Early Drawing Lessons

Early Drawing Lessons

Editor’s note: Lucy Gore attended the House of Education during its first decade. While there, she enjoyed nature walks under the guidance of M. L. Hodgson, the naturalist credited with instituting the practice of nature notebooks at the school. Many years later, classmate E.C. Allen recalled a poem that Gore wrote:

Now students dear, Miss Hodgson said,
We’ve had a pleasant poke;
Shall we be turning home again?
The students never spoke,
But that was hardly odd, because,
They’d found the flower of oak![1]

Gore doubtless captured in brushwork the form and gesture of many specimens collected during those walks. After graduating in 1898, she went on to become the co-principal of a PNEU school in Haslemere, England.
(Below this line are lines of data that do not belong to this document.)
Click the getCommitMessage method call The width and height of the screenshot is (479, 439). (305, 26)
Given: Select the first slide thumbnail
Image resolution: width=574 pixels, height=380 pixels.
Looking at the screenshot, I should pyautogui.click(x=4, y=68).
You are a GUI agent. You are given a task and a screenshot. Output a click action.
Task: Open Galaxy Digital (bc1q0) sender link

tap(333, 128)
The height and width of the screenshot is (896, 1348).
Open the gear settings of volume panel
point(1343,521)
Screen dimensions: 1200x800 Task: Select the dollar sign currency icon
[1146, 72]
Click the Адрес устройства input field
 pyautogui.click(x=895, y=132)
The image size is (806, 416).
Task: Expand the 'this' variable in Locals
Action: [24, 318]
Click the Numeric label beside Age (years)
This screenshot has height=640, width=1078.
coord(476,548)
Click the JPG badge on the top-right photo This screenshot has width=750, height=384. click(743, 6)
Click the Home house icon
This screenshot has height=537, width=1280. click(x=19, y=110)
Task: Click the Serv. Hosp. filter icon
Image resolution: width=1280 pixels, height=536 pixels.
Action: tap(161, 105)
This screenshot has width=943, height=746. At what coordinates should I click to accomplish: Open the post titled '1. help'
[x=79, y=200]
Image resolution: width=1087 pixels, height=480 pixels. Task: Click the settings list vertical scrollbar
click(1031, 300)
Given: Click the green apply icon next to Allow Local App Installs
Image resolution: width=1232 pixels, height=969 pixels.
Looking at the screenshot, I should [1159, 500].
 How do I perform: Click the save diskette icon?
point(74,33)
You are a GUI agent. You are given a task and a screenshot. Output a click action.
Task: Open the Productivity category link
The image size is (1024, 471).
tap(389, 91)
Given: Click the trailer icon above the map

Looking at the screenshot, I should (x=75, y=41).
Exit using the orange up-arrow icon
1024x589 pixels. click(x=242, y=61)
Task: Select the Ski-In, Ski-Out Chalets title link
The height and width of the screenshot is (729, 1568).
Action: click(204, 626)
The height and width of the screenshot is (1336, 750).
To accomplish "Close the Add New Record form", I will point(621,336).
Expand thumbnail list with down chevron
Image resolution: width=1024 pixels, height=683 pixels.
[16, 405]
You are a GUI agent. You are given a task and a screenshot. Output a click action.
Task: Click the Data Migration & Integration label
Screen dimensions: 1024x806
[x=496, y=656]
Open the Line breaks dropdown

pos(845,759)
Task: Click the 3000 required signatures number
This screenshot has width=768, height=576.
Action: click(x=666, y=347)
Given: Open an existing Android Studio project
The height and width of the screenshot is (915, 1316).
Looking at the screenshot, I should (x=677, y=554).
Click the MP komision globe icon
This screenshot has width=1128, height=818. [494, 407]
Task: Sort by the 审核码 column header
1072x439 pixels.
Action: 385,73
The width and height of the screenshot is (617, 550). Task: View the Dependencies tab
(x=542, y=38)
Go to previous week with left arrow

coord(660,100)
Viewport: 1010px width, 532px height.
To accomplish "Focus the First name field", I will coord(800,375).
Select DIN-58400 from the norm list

While serving at College Hill School, she contributed an article to The Parents’ Review entitled “Early Drawing Lessons.” Memories of those early days at the House of Education permeated her thoughts as she described drawing lessons that go beyond the nature notebook and culminate in the conviction that all children are persons, and all persons should draw.

By Lucy Gore
The Parents’ Review, 1922, pp. 650-654

The other day I heard someone debating the necessity of teaching drawing to a child who shewed no aptitude for it. “We cannot all be artists,” was the conclusion of the argument. I quite agree that not many of us develop into artists, but at the same time I think that few of us have not wanted at some time to draw a plan, sketch a map, or make a diagram or perhaps a design.

Drawing is, moreover, a necessary part of the training for many careers such as the army or navy, engineering or science. So let us start with the idea that it is always useful, and often necessary, to be able to draw, and let us remember, moreover, that the child we are teaching may happen to be one of the few who do develop into real artists, and that our teaching, therefore, must be of the kind that does not cramp or hinder or vulgarize.

There are so many theories about the teaching of drawing. Our grandmothers used to spend hours over careful and meticulously finished flat copies of other people’s work: it may have taught them to draw, but it was not art, and the same sort of training might have been furnished by map-drawing, and perhaps with more practical results.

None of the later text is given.